Input for this task:
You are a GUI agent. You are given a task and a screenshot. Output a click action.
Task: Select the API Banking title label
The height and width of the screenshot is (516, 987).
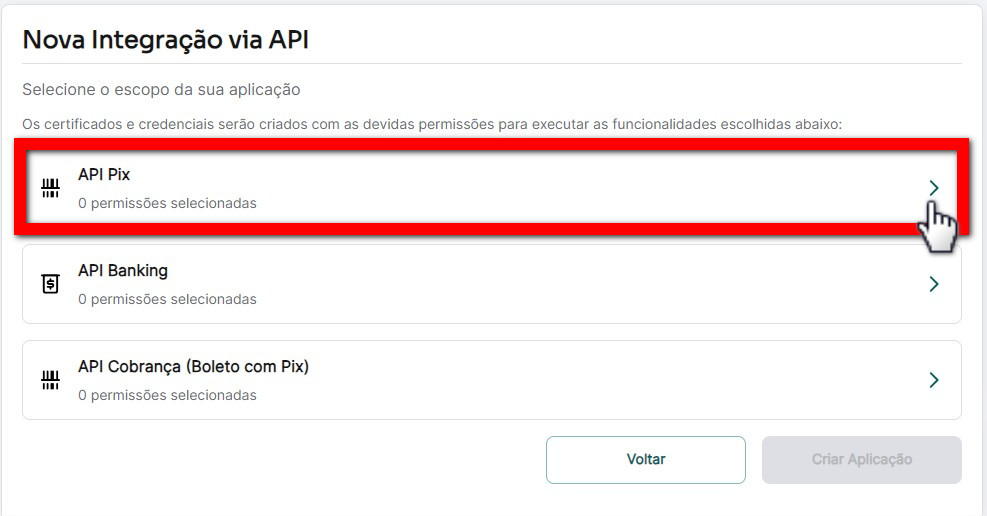[x=123, y=270]
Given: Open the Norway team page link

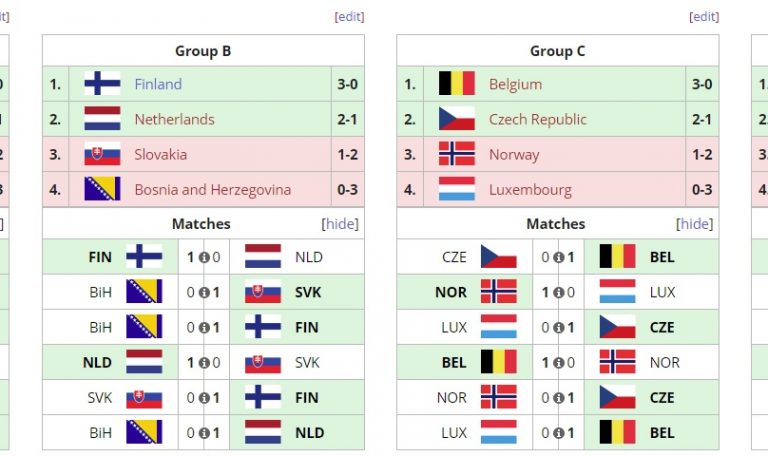Looking at the screenshot, I should pyautogui.click(x=514, y=155).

Problem details: Recast the rows above as a numbered list, skipping blank lines and omitting the pictures.

Expected answer:
1. You are a GUI agent. You are given a task and a screenshot. Output a click action.
2. Task: Select the API Banking title label
3. The height and width of the screenshot is (516, 987).
4. [x=123, y=270]
5. Given: Open the Norway team page link
6. Looking at the screenshot, I should pyautogui.click(x=514, y=155).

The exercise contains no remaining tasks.